2023 Leg Session, Featured, Gold Dome, PERA, Sherrie Peif, Uncategorized

Legislative Democrats want to give $1,400 tax credit to retired public employees 55 or older

DENVER — A bill making its way through the House of Representatives could cost Colorado taxpayers hundreds of millions of dollars, while benefitting only a privileged few as Democrat lawmaker aim to give retired Public Employee Retirement Account (PERA) holders as well as those part of local government retirement accounts an additional $1,400 over the next couple of years.

House Bill 23-1016, sponsored by Shannon Bird, D-Westminster and Emily Sirota, D-Denver in the House and Chris Kolker, D-Littleton and Chris Hansen, D-Denver in the Senate, would create an income tax credit for tax years 2023 and 2024 for Colorado residents who:

  • Are 55 or older at the end of 2023 and 2024;
  • Retired from a position that had a Colorado state public pension plan;
  • Or retired from a position that had a public pension plan administered by a local Colorado government.

The bill has been assigned to the House Finance Committee, but there is no date scheduled for a hearing as of press time.

According to the bill, inflation is up, and public service employees are likely to be on a fixed income, and Cost of Living Adjustments (COLAs) increases to their benefits doesn’t match inflation.

The credit would be a refundable credit, meaning that once the taxpayer’s tax liability is met, anything remaining would be refunded to the taxpayer.

Joshua Sharf, a senior fellow in fiscal policy at the Independence Institute,* who serves as an appointee on the legislative oversight subcommittee for PERA said there was some skepticism of the idea of a special tax break for government retirees when it was brought up at a meeting late last year, even among Democrat committee appointees. However, it was never reviewed by his group as the subcommittee’s input was skipped over and the bill was passed directly to the next level, the Pension Review Commission.

Sharf said a 2018 Senate Bill imposed a brief moratorium on COLAs as well as ratcheted down any progress made toward fully funding the pension program that has been in the red for decades.

Sharf said lawmakers argued that with no COLAs in 2018 or 2019, and small amounts in 2020 and 2021 current retirees are hit harder than the 2018 bill intended.

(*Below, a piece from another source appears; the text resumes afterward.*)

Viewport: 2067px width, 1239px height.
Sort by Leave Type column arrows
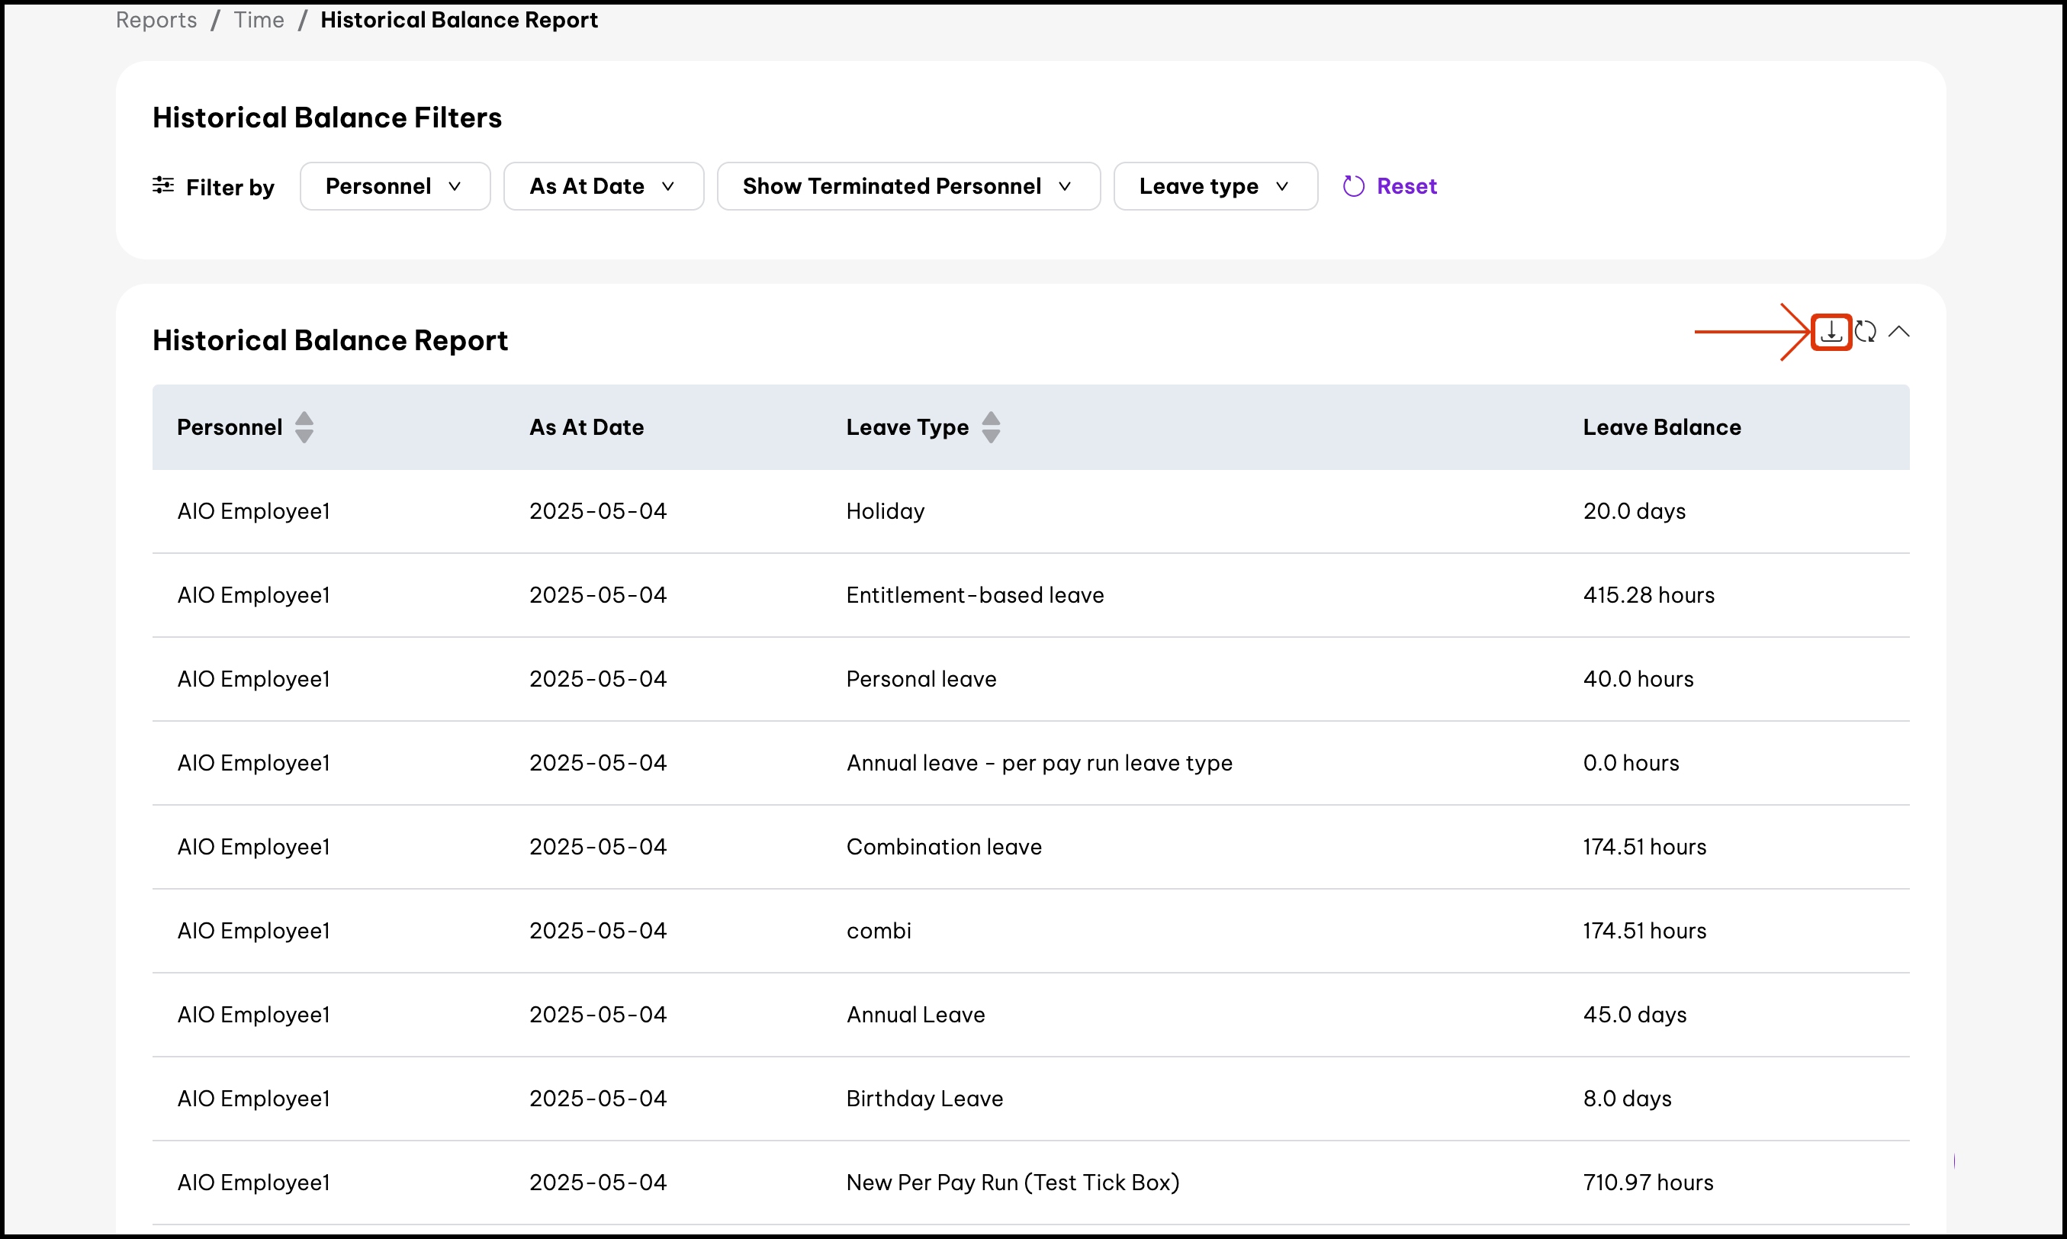tap(991, 427)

However, he adds that PERA retirees from 2010 received COLAs that outpaced inflation through 2017 (14.9 percent total compared to 11 percent inflation).

Sharf said the other problem with the bill is the fact that it is not intended just for PERA retirees, but any public pension plan, even those that co-exist with Social Security benefits — which does get an equal COLA yearly, and received an 8.7 percent increase this year.

While there is not a fiscal note attached to this bill yet, a bill in 2022 that impacted the same workforce estimated approximately 315,000 retirees. That multiplied by $700 per person, per year is $220 million per year, or $440 million total.

Sharf said additionally, the bill considers a retiree to be 55 or older.

“Fifty-five may be old enough to retire, but for most people, it’s hardly beyond the point where they have the ability to improve their financial situations,” he said. “Taxpayers who are helping to fund these pensions in the first place are, by and large, still working at that age.”

Sharf said Colorado already has income tax credits that reward behaviors, but this would reward a specific class of individuals.

“This particular credit is simply a wealth transfer to a politically connected group,” Sharf said. “There’s no prospective behavior being encouraged here, unless it’s to retire in the next couple of years. The bill was structured this way – through the tax code – in order not to affect PERA’s bottom line, it’s funded level, or the automatic adjustments designed to put the system on a path to full funding by 2047.”

The bill does not have a safety clause on it, meaning if it passes, any Colorado resident could challenge the bill and force it to go to the voters, so long as a petition is filed within 90 days after the final day of the 2023 legislative session. Those wishing to repeal the bill would need to gather 124,238 signatures from registered voters in 60 days to force it to a vote. It would appear on the 2024 ballot.

The number of signatures needed is down 394 from previous years, as it is based on 5 percent of the total number of ballots cast in the last election for Secretary of State. The 2022 election had a lower turnout than 2018, the last time the number was set.

The last time a private citizen successfully challenged a legislative action was in 2019, when Rep. Rose Pugliese, R-Grand Junction (then a Mesa County Commissioner) led the charge to stop Colorado from joining the National Popular Vote compact. Pugliese was successful in getting the matter to the voters, but her effort lost at the polls.

Complete Colorado will continue to follow this bill as it goes through the process, including when a fiscal note is released.

*Independence Institute is the publisher of Complete Colorado.